Nuovo Galoppo Italia, l’associazione rappresentativa degli operatori ippici, denuncia le problematiche di Capannelle dai tagli alle responsabilità del Masaf.
Solo un ordine del giorno in legge di Bilancio che rischia di essere stralciato con l’approvazione della Manovra 2026 che sta per essere varata alla Camera dei Deputati dopo la fiducia posta dal Governo sul testo.
A denunciare la situazione dell’ippodromo Capannelle di Roma è Nuovo Galoppo Italia. Al centro, però, “resta il taglio delle risorse operato dal Ministero nei confronti dell’ippodromo di Roma – commentano dall’associazione rappresentativa degli operatori ippici – un taglio che ha reso non sostenibile qualsiasi piano economico-finanziario per la società che avrebbe dovuto garantire la continuità gestionale dell’impianto e che ha prodotto una crisi profonda del modello di gestione di Hippo Group Roma-Capannelle, senza che vi fosse una preventiva valutazione delle conseguenze sistemiche di tali scelte. Ad oggi, l’unico atto emerso in sede di Legge di Bilancio è un ordine del giorno, che rappresenta un semplice indirizzo politico e non una misura concreta e immediatamente operativa. Tale atto, da solo, non è in alcun modo sufficiente a risolvere la crisi in atto”.
A questo si aggiunge un ulteriore elemento di estrema gravità sul piano della programmazione delle corse sempre secondo Nuovo Galoppo Italia: “Con decreto firmato in data 30 ottobre, il Ministero aveva previsto per l’Ippodromo di Roma–Capannelle 67 giornate di corse, già ridotte rispetto alle 73 giornate del 2023. Successivamente, con un ulteriore decreto adottato il 24 dicembre, vigilia di Natale, tale programmazione è stata drasticamente ridotta a sole 54 giornate. Si tratta di un doppio intervento penalizzante: da un lato il taglio delle risorse convenzionali, dall’altro un taglio drastico delle giornate di corse. Una combinazione che rende oggettivamente impossibile qualsiasi ipotesi di continuità gestionale e di rilancio dell’ippodromo di Roma–Capannelle”.

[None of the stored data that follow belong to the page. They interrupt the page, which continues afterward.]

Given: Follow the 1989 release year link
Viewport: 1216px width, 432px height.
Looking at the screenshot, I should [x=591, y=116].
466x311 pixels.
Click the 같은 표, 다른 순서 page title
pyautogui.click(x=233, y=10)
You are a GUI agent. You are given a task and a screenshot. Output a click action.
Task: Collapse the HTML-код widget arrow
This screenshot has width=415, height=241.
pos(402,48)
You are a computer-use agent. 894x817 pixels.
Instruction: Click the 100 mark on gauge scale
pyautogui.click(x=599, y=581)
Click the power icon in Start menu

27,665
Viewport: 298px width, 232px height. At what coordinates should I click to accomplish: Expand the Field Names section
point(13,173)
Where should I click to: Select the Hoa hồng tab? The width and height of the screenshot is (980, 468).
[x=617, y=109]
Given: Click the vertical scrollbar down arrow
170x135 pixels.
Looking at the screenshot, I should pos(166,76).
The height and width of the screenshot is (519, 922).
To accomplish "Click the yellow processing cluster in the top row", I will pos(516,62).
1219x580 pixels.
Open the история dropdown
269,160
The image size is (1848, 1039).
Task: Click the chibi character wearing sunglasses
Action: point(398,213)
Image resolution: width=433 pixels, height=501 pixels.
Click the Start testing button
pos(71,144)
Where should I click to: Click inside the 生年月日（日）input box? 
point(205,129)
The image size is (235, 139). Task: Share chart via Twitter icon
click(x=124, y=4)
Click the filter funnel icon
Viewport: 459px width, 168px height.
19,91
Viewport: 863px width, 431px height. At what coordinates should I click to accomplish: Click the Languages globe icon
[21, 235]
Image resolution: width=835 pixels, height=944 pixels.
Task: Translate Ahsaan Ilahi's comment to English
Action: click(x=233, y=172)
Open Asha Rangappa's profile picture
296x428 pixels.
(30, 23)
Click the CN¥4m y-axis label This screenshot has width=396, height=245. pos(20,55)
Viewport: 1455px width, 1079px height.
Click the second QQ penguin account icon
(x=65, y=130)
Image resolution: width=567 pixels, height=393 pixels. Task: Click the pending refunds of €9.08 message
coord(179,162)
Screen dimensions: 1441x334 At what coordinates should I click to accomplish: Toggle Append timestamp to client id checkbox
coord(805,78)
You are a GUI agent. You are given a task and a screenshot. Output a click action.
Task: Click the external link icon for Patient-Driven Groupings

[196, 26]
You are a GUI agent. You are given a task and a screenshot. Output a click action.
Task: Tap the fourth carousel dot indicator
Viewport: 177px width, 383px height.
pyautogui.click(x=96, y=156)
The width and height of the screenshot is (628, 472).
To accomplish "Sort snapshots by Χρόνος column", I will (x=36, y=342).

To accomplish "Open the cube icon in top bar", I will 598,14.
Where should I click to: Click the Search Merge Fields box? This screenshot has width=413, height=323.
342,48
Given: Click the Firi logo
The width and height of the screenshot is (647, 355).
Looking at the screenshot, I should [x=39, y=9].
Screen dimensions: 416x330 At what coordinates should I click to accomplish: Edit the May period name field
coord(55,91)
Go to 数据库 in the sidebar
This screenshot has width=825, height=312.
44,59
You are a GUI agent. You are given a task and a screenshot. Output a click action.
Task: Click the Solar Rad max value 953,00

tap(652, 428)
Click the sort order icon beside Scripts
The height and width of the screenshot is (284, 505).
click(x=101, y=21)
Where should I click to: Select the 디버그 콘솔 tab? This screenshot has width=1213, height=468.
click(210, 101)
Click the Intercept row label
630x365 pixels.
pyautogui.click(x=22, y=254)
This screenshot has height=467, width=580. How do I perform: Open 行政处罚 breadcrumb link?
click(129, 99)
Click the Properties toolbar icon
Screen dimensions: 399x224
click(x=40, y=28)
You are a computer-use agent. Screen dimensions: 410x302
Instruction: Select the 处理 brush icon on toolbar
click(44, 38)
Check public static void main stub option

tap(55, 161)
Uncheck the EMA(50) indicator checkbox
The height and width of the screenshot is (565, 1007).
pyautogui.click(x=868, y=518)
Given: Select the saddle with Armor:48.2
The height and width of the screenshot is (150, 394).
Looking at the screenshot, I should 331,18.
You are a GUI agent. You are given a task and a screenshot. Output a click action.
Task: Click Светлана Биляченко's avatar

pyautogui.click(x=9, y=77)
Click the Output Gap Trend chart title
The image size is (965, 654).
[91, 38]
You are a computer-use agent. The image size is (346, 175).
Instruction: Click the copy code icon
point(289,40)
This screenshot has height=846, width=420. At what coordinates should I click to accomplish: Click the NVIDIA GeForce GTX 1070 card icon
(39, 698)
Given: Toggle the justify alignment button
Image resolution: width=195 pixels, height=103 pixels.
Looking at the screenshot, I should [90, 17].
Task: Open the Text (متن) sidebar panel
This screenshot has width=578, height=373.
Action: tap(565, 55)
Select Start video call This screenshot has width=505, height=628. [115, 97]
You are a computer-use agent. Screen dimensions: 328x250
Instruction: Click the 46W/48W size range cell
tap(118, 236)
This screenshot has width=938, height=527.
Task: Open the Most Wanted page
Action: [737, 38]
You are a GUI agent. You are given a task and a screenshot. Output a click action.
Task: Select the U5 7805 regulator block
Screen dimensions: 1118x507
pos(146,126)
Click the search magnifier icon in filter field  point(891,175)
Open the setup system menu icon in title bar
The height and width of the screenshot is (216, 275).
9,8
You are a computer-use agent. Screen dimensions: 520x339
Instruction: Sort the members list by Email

Nuovo Galoppo Italia ritiene che la responsabilità di questa situazione sia esclusivamente riconducibile alla Direzione Generale del Masaf: “Hanno operato tali scelte senza un confronto con le categorie, senza una valutazione degli effetti economici e occupazionali e senza considerare l’impatto devastante sull’intero sistema ippico romano. Chiediamo pertanto un intervento immediato del Ministero finalizzato al ripristino delle risorse economiche e delle giornate di corse necessarie a rendere nuovamente sostenibile qualsiasi ipotesi di gestione dell’Ippodromo di Roma–Capannelle. In assenza di risposte rapide e concrete, Nuovo Galoppo Italia si riserva di avviare iniziative di mobilitazione e manifestazione direttamente presso il Ministero, a tutela degli operatori, dei cavalli e dell’intero comparto ippico”, hanno concluso.